The task
From the mailing-list message about strcoll below, output the passage starting with "Even with LOCALE=C" and going on through "the media breach)", copied word for word.

Bill Moseley writes:
> On Thu, Feb 03, 2005 at 06:31:03PM +0100, Andreas Seltenreich wrote:
>> Sadly, ISO C doesn't know strNcoll. Naively, I'd just copy and
>> zero-terminate the strings and feed them to strcoll, using static
>> memory to make the penalty bearable. But I'm afraid, will this have to
>> be implemented thread safe? Is it okay to introduce a new string
>> properties flag "case:locale" or similar to make it runtime
>> configurable?
> The point of making it configurable so that you can fallback to the
> old strncasecmp() if you don't need it?
Even with LOCALE=C there's still a penalty of using strcoll, so people
that don't need more than US-ASCII should IMHO not be forced to use
the locale-aware functions. The people over on postgresql.org did some
comparisons a while ago:
<http://groups.google.de/groups?selm=Pine.LNX.4.30.0111261852030.612-100000%40peter.localdomain>
(Sorry for the media breach)
> Might be better to figure out where those strings are allocated and
> allocate another byte and make them null-terminated to start with.
Ok, I'm going to spend some time getting myself more familiar with the
code.
> Just one more thing that won't work when we move to utf-8. (how does
> utf-8 sort?? Do some languages sort to the top?)
strcoll works flawlessly with utf-8 locales. Here's an example I ran
in an utf8-xterm (I used "file" to make sure I am actually typing
utf-8):
$ echo ä > /tmp/test
$ file !$
/tmp/test: UTF-8 Unicode text
$ LC_CTYPE=de_DE.utf-8 LC_COLLATE=de_DE.utf-8 ./a.out ä Ä
strcasecmp: 32
strcmp: 32
strcoll: -6
$ LC_CTYPE=de_DE.utf-8 LC_COLLATE=de_DE.utf-8 ./a.out ä b
strcasecmp: 97
strcmp: 97
strcoll: -1
Thanks
Andreas
Received on Thu Feb 3 10:41:01 2005

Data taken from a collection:
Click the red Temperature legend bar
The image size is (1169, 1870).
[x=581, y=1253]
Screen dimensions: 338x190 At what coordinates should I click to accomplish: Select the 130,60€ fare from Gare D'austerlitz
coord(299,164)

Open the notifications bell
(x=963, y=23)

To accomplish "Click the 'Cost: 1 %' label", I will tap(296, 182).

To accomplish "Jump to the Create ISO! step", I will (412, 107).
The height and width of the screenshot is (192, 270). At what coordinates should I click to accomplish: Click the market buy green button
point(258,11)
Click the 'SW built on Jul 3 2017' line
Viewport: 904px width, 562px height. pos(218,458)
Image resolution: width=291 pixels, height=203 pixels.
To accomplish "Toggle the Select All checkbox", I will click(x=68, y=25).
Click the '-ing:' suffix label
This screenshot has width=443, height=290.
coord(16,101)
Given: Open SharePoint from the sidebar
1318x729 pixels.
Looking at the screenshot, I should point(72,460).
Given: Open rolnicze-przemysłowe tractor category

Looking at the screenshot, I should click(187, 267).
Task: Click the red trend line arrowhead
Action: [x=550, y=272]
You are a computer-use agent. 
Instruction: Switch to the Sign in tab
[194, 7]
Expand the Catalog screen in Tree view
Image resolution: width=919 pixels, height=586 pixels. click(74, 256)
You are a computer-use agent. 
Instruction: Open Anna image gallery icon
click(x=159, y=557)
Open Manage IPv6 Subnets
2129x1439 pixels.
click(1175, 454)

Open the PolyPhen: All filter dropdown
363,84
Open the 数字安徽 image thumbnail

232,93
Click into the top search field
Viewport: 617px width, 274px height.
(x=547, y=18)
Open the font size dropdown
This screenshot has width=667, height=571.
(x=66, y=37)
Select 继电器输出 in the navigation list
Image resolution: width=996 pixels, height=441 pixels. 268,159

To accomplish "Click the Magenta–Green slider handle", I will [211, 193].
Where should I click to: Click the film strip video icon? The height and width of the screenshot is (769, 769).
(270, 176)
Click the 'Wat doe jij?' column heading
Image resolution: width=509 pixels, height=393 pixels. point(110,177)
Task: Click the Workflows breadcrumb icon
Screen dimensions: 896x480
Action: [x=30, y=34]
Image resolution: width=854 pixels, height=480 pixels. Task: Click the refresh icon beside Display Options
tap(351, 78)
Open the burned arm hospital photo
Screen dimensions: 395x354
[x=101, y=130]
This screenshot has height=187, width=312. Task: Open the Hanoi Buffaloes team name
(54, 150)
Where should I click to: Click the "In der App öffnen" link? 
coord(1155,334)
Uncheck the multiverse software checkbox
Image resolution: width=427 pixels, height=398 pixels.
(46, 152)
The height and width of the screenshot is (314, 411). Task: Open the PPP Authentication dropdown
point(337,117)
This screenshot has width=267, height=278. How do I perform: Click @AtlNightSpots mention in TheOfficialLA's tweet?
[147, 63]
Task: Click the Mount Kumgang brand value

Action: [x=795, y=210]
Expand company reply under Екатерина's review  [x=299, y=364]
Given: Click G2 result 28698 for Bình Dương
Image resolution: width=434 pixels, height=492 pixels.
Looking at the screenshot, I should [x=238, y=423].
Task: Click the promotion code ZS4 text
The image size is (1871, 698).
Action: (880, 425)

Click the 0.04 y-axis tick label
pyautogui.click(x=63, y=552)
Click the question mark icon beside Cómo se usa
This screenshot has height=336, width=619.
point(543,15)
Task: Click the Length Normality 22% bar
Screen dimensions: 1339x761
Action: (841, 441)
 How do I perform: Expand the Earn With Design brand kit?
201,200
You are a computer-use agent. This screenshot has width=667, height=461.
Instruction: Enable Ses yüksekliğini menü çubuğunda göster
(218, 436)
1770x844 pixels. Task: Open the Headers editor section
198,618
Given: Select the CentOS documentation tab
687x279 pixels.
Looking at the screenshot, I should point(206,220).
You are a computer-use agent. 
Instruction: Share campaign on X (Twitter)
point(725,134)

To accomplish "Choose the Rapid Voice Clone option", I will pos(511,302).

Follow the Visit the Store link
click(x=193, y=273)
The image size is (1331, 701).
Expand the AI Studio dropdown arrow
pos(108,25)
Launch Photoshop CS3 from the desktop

Output below
Even with LOCALE=C there's still a penalty of using strcoll, so people
that don't need more than US-ASCII should IMHO not be forced to use
the locale-aware functions. The people over on postgresql.org did some
comparisons a while ago:
<http://groups.google.de/groups?selm=Pine.LNX.4.30.0111261852030.612-100000%40peter.localdomain>
(Sorry for the media breach)